== Segment start ==

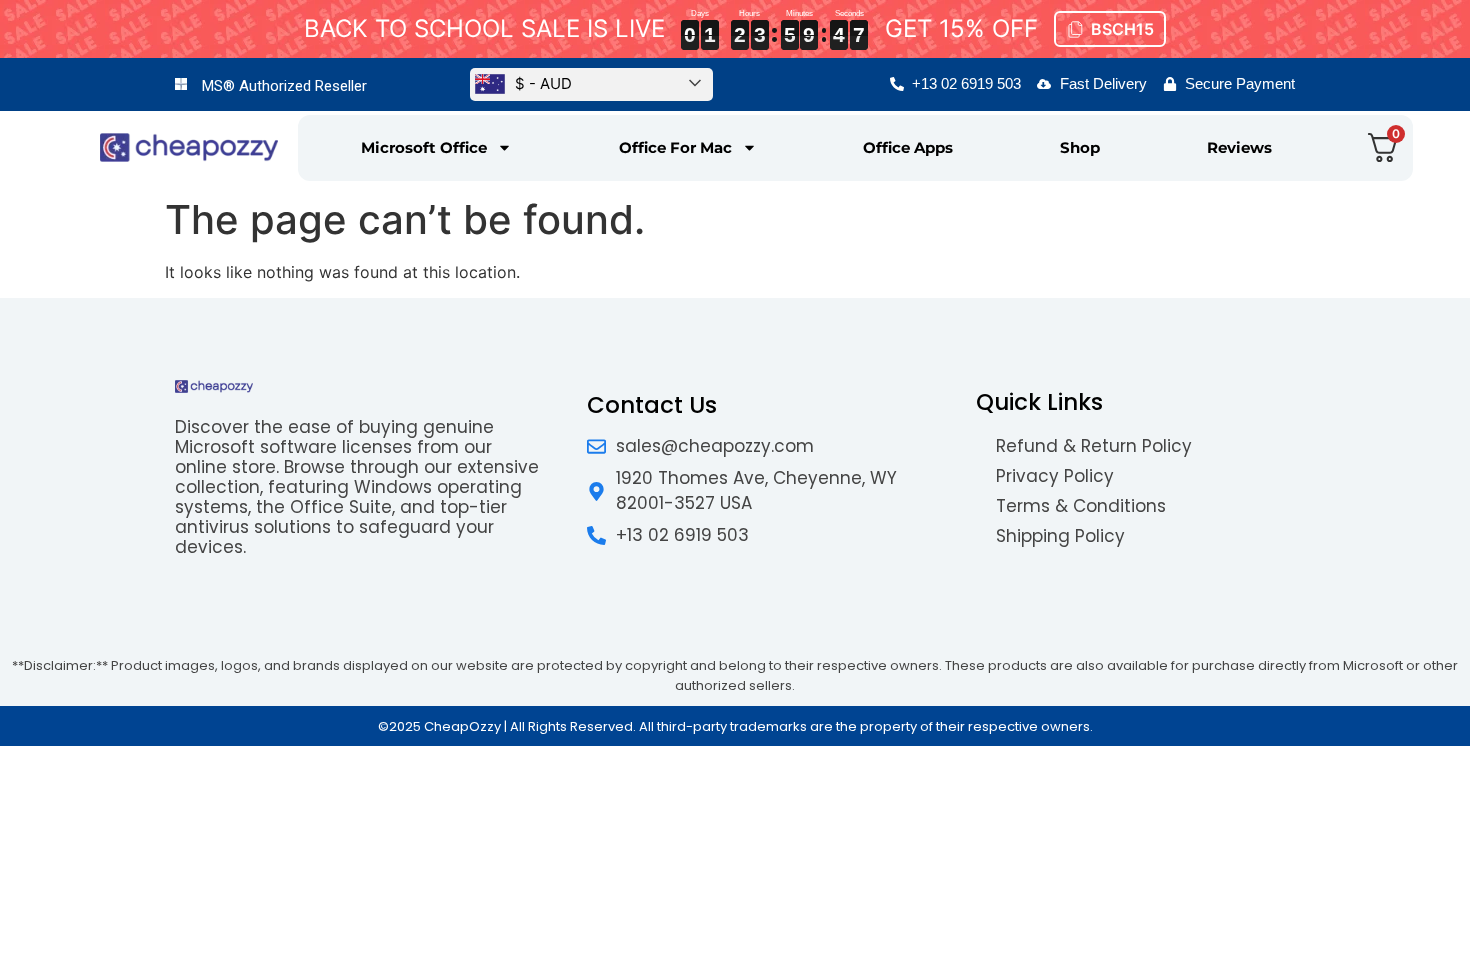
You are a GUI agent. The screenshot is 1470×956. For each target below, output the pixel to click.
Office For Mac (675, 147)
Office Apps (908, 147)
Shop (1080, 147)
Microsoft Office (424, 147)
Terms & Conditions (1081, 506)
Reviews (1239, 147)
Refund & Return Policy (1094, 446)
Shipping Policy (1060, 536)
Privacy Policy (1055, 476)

== Segment end ==

■ **DESCRIPTION OF THE TASK**
Look over the listing and return each line that holds "Policy".

■ **RESPONSE**
Refund & Return Policy (1094, 446)
Shipping Policy (1060, 536)
Privacy Policy (1055, 476)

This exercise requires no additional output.